▸ Exercise requirements
Every line of the data that includes "agent" should be copied out.

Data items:
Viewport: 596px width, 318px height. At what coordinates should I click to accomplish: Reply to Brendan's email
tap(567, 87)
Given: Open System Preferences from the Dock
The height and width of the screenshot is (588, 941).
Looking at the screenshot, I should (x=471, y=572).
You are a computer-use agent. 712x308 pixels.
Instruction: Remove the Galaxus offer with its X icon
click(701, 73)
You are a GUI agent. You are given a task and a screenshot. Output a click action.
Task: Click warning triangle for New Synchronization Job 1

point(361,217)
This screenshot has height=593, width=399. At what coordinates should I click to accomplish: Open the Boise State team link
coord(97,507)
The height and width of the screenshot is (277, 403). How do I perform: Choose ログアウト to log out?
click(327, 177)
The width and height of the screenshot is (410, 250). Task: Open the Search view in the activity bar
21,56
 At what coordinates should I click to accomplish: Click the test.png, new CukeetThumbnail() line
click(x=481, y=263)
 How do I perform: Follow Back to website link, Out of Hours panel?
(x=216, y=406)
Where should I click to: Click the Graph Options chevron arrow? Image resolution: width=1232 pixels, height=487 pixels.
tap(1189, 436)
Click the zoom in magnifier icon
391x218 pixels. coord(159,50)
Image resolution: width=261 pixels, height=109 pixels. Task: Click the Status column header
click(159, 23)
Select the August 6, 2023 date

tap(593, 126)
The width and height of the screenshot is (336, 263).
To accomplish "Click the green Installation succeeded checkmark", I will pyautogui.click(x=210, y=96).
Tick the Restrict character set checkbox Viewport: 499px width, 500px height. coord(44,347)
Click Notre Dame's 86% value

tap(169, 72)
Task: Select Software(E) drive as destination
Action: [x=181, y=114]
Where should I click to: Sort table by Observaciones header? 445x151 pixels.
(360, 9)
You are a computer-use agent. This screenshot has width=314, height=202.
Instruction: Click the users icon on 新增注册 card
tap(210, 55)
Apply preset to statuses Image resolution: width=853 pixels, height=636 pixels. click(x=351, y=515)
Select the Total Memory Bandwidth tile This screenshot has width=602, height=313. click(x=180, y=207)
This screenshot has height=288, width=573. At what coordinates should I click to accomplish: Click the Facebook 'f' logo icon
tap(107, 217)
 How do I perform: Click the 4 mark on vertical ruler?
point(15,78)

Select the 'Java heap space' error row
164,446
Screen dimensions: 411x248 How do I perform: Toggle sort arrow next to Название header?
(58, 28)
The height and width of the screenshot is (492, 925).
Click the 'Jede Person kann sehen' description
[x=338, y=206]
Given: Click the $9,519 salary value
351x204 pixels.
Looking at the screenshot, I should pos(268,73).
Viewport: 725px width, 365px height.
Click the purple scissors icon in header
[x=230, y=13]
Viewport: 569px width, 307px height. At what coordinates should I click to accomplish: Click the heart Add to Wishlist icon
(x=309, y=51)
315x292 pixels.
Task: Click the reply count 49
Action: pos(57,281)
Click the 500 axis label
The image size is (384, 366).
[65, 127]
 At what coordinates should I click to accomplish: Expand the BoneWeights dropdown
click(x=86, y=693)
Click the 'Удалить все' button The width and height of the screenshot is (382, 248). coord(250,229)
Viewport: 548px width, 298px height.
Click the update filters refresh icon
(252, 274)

▸ Output
You are a computer-use agent. 712x308 pixels.
You are a GUI agent. You are given a task and a screenshot. Output a click action.
You are a computer-use agent. This screenshot has width=314, height=202.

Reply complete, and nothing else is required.